• Work item
Your reply should contain only the line with "Where should I click to: Switch to grid" and the lines after it through the end of the data, each written out exactly.
Top of Provided material
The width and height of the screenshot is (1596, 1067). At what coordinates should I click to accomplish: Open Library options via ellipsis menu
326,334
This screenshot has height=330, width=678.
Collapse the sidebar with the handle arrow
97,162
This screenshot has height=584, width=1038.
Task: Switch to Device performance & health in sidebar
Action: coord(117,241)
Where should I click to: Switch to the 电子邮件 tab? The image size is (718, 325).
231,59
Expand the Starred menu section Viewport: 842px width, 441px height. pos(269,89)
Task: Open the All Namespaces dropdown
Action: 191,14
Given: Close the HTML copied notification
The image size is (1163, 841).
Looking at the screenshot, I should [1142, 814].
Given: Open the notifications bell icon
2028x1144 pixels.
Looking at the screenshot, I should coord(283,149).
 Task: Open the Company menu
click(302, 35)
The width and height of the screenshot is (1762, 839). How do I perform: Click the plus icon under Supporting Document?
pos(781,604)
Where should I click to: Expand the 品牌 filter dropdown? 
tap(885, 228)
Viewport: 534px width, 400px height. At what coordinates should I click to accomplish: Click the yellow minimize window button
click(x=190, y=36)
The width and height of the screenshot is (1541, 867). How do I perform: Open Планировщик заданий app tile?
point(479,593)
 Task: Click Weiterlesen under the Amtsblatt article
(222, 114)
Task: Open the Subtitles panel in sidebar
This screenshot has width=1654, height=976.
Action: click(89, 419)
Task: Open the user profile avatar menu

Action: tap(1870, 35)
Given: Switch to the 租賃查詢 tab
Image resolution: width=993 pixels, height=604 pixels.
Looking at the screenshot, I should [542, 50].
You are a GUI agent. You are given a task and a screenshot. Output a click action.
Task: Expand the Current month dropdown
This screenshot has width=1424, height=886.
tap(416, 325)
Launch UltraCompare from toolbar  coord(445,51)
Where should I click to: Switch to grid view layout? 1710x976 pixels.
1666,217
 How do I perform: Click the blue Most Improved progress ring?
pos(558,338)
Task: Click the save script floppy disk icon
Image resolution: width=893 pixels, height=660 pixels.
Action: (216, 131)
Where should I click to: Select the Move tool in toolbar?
Bottom of Provided material
• Solution to this exercise
Where should I click to: Switch to grid view layout? 1710x976 pixels.
1666,217
 How do I perform: Click the blue Most Improved progress ring?
pos(558,338)
Task: Click the save script floppy disk icon
Image resolution: width=893 pixels, height=660 pixels.
Action: (216, 131)
Where should I click to: Select the Move tool in toolbar?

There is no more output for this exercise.